> **Directions for this task**
What is the number of lines in the data that contain "VClub"? Respond with nothing else.

> **Excerpted data**
=== Begin Enclosure ===

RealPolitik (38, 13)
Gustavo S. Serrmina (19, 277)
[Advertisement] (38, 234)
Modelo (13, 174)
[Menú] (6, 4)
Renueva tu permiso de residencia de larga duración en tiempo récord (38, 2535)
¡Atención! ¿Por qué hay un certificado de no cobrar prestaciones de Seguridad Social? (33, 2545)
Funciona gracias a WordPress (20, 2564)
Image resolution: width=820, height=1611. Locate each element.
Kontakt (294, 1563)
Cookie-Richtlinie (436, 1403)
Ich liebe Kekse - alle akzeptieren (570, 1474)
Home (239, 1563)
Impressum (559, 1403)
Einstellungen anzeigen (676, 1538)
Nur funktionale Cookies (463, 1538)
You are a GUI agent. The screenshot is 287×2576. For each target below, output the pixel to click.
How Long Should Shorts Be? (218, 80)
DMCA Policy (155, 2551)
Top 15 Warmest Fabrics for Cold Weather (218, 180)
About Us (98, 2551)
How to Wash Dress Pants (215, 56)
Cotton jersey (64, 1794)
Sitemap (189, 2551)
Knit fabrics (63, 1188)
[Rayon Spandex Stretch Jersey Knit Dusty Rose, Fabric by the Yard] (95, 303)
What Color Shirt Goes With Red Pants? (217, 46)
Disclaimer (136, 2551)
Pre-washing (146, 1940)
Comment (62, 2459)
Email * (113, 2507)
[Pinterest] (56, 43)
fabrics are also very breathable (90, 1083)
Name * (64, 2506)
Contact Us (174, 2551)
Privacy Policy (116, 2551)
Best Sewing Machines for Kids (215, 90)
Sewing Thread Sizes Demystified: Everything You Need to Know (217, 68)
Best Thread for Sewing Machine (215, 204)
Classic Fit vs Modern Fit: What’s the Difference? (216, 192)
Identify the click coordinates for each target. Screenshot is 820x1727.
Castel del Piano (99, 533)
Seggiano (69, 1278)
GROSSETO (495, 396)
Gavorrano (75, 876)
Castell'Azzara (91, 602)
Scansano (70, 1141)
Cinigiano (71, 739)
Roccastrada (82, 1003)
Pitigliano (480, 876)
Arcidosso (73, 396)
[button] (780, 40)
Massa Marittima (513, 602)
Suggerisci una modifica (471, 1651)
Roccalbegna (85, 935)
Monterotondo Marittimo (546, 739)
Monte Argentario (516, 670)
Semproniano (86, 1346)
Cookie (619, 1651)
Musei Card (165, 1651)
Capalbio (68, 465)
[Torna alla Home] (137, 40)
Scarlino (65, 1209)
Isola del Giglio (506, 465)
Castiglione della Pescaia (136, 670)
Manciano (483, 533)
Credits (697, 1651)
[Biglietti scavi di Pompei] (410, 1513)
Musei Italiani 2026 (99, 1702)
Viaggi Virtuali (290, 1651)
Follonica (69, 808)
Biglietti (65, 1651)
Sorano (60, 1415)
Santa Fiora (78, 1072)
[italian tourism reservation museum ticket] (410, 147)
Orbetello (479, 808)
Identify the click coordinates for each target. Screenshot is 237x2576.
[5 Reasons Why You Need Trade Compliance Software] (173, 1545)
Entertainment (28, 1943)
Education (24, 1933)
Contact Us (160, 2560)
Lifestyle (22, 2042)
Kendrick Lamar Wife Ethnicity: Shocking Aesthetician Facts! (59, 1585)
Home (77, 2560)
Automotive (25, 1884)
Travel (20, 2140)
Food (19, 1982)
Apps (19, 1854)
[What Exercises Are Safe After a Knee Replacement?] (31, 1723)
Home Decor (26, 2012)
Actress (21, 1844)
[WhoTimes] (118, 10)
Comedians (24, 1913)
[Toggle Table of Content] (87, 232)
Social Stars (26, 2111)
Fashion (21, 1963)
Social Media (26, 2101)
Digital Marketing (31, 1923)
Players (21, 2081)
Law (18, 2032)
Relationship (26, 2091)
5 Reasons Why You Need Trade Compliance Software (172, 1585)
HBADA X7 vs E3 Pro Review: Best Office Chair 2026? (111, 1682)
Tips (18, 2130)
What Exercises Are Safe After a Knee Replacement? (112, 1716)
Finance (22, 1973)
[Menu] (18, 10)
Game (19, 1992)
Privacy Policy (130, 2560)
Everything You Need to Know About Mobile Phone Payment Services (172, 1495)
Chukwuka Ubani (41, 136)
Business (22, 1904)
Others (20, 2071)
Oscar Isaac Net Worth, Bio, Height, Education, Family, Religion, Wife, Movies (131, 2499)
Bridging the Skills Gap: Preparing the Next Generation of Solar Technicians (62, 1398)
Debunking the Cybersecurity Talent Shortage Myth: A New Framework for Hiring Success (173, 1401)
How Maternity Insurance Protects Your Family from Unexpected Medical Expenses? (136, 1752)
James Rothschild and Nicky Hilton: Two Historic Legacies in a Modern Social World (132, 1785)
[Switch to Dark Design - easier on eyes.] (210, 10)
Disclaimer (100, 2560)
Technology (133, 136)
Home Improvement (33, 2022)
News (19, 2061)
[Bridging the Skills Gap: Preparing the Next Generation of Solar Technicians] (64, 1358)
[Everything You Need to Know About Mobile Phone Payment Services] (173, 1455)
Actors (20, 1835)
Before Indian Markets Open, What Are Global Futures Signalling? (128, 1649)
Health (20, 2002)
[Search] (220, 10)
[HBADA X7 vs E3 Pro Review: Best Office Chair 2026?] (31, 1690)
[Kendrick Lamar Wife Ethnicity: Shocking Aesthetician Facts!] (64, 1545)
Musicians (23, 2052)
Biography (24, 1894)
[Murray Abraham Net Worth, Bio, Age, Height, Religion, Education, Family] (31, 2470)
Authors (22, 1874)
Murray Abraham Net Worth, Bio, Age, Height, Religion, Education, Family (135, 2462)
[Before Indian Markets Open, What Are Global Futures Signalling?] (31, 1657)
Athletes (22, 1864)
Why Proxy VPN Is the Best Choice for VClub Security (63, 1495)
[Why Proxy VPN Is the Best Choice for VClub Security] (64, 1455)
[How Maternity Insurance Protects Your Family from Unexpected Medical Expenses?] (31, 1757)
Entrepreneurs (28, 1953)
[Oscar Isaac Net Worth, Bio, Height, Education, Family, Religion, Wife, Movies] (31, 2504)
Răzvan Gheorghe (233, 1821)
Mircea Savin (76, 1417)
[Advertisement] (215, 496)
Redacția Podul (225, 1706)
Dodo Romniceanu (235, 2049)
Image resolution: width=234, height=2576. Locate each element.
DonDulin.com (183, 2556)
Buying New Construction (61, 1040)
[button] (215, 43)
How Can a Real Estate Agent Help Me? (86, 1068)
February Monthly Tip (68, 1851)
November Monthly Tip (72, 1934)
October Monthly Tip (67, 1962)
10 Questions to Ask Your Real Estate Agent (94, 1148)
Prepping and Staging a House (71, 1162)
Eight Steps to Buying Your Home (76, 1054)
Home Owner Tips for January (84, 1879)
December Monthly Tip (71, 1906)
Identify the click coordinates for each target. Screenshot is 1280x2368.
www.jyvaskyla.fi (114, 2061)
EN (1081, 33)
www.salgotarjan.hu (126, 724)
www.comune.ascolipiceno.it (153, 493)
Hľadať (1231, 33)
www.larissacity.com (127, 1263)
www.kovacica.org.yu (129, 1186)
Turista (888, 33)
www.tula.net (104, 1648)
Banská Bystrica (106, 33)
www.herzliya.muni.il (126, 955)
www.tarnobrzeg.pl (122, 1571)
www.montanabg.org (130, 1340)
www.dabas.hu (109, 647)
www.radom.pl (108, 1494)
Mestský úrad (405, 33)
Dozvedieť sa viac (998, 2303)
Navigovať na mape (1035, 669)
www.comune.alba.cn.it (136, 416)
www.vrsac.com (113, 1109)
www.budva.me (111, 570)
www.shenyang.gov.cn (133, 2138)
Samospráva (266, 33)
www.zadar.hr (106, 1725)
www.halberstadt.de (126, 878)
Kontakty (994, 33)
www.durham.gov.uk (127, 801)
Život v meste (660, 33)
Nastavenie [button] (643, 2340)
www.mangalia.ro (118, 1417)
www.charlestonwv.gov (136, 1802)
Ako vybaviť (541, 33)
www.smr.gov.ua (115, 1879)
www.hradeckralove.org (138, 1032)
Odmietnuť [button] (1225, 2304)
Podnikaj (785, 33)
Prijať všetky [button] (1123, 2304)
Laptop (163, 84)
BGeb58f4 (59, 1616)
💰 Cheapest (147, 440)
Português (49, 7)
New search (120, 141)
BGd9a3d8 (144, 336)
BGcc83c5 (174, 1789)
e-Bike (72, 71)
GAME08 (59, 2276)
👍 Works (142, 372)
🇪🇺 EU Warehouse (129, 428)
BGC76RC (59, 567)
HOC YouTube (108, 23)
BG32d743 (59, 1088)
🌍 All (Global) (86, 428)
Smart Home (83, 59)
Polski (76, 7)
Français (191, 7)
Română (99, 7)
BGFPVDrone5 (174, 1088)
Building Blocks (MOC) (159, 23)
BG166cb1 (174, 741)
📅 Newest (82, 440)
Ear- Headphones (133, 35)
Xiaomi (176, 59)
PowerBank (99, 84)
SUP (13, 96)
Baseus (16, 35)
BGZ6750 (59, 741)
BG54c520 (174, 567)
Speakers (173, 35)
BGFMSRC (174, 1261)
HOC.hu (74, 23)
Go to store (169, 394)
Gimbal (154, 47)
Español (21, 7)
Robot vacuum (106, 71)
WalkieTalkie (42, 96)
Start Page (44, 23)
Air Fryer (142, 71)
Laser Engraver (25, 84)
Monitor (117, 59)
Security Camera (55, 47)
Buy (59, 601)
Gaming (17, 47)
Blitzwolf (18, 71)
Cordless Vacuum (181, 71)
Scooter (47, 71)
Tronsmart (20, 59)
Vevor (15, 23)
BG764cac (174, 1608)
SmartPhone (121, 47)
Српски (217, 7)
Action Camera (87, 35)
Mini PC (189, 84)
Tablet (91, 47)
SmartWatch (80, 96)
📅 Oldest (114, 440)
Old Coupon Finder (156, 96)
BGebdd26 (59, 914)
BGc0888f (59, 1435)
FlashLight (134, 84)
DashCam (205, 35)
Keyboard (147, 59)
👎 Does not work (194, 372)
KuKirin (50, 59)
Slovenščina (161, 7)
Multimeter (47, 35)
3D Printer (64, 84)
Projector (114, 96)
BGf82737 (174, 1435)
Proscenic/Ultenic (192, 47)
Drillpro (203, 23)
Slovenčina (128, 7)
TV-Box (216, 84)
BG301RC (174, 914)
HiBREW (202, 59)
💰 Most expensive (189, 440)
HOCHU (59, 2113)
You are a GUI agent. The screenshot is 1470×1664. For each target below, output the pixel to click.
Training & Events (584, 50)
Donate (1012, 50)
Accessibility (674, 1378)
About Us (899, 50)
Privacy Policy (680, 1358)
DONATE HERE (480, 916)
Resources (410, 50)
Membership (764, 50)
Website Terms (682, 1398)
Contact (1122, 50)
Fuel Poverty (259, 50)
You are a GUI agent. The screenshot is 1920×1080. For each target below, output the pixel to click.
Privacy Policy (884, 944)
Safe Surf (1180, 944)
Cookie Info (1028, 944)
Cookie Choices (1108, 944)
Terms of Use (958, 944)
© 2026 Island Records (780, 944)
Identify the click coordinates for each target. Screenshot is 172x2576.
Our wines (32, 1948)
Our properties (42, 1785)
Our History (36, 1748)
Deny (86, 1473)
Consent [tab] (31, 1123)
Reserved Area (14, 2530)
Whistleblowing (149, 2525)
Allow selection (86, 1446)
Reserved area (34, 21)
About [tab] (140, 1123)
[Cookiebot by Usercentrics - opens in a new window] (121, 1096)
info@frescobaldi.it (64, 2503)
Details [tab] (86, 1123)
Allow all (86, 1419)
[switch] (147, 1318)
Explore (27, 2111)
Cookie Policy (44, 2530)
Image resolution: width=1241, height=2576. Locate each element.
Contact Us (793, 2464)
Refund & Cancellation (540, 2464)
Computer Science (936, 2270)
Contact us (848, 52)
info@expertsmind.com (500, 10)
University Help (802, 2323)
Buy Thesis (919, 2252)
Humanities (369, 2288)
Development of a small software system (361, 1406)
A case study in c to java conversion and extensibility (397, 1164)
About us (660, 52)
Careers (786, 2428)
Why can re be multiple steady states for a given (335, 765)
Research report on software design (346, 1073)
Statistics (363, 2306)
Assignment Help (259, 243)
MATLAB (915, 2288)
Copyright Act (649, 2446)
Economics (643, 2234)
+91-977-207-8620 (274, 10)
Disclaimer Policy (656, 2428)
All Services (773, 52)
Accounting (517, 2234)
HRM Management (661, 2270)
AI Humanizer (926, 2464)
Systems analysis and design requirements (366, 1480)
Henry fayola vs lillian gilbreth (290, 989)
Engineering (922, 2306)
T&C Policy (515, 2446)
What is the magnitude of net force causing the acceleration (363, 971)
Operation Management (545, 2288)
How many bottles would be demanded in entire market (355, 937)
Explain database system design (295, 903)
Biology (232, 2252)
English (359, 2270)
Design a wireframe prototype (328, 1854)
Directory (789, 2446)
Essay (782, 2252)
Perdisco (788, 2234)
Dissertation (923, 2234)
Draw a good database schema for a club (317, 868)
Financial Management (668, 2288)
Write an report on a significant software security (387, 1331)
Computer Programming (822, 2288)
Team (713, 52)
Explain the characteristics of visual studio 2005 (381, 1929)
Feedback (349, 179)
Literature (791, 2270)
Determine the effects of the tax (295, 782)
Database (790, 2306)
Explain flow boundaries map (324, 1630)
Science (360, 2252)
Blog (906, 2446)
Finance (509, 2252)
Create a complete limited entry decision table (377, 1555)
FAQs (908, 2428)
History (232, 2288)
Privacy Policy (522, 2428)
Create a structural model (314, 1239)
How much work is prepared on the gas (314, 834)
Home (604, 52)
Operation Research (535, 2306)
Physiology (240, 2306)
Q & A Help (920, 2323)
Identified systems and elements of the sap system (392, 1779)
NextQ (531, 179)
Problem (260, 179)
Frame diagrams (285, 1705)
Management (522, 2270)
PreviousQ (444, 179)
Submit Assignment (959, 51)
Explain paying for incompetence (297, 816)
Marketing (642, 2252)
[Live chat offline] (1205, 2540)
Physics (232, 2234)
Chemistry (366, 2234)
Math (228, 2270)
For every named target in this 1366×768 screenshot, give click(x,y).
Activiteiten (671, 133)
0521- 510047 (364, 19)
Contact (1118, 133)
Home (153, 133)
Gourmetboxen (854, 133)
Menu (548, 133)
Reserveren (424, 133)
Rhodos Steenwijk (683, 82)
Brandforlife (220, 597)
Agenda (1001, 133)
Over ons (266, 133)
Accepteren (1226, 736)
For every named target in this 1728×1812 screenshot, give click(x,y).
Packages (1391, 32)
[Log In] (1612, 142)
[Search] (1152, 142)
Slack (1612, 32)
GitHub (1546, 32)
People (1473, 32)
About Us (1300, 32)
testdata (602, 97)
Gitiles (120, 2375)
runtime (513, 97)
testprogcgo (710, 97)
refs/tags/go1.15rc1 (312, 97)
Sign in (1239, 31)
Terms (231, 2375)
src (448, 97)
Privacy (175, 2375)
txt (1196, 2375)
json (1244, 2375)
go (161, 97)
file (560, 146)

=== End Enclosure ===

> **Reply**
2